夜明けの時刻に目を覚ました。
外はまだ薄暗い。
早く起きることができたのが嬉しくて、2階まで急いで階段を登り、窓の向こうの山々を眺めた。
神話の世界みたいに巨大な入道雲が、一日の始まりを告げる光を受けてオレンジ色に焼けて見える。
なんとも爽快な夏の朝だった。
たしかに、驚くほどに暑いこの頃ではあるけれど、
なぜだろう、夏の光にはどこか勇気付けられるような力があるように思う。
庭先では、夜の間に降った雨の雫を抱いた植物たちが、まるでダイヤモンドの装飾を纏っているように、強く輝いていた。
さて、
アトリエでは、プロポーズの日に向けて、ピンクゴールドとプラチナのリングを作っている。

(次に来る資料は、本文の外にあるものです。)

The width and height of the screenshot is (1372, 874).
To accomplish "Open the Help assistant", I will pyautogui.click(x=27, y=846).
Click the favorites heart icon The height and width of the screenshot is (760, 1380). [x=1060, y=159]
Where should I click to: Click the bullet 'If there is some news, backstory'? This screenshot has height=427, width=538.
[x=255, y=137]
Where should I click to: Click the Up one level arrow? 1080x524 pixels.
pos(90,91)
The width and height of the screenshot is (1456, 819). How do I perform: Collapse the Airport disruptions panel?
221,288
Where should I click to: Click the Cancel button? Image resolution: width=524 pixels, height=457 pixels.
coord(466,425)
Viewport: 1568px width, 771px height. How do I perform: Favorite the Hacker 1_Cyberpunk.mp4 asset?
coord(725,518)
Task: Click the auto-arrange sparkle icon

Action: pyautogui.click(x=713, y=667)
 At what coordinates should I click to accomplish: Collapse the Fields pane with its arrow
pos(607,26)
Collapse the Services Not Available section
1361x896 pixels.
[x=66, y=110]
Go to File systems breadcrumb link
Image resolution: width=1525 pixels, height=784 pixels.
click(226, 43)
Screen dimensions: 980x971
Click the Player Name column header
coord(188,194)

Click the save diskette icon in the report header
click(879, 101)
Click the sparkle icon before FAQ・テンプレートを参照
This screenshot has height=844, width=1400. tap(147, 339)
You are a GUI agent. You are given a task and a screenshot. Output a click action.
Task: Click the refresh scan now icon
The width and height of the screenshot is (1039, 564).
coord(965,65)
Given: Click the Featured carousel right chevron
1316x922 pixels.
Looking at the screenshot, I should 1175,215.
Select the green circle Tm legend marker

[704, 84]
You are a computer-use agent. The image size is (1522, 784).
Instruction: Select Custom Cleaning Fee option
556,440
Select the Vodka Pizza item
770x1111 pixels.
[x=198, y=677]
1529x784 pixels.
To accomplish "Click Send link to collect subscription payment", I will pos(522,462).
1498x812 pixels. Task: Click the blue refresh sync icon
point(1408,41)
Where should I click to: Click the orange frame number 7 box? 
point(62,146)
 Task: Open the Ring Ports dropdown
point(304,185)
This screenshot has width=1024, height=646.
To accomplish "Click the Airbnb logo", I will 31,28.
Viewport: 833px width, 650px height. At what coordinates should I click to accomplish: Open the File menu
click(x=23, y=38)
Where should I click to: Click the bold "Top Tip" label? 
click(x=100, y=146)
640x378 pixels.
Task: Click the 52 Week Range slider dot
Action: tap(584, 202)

細い線だったプラチナとピンクゴールドは、ローラーで圧縮し、薄く板状のフォルムに整えた。
細やかな調整を重ねる下拵え的な作業が終わり、
ここからは一気に造形作業を進めていく。
細い線に捻りを加えながら、くるりとリング状に形成する。
このシンプルな所作を、出来る限り無駄なタッチを省略して、ワンアクションで完結させていく。
まずはサイズの大きい方のプラチナをリングにして、その次に素材を変え、ピンクゴールドにも全く同じ所作を加える。
サイズと素材が異なりながらも双子のようなフォルムが生まれる。
そして、もう1本のプラチナには、少し違ったアクションを加え、アルペジオみたいに同調と変化を持たせながら仕上げていく。
同調と変化。繋がりと永遠について。
ここで一休みをして、窓際の光でアウトラインをチェックした。
とても繊細なリングではあるけれど、プラチナとゴールドの輝きに癒される瞬間。
スムーズなラインを作ることができたように思う。
それにしても、指輪が形になるにつれて、お二人の大切な日が近づいてくる制作は、幸せ感がすごい。
新しい一歩を踏み出すお二人とご一緒するジュエリー作りはいつも希望に溢れている。
お二人からも、島からも、本当にたくさんの豊かさをいただきながら、今日も作業机に向かっている。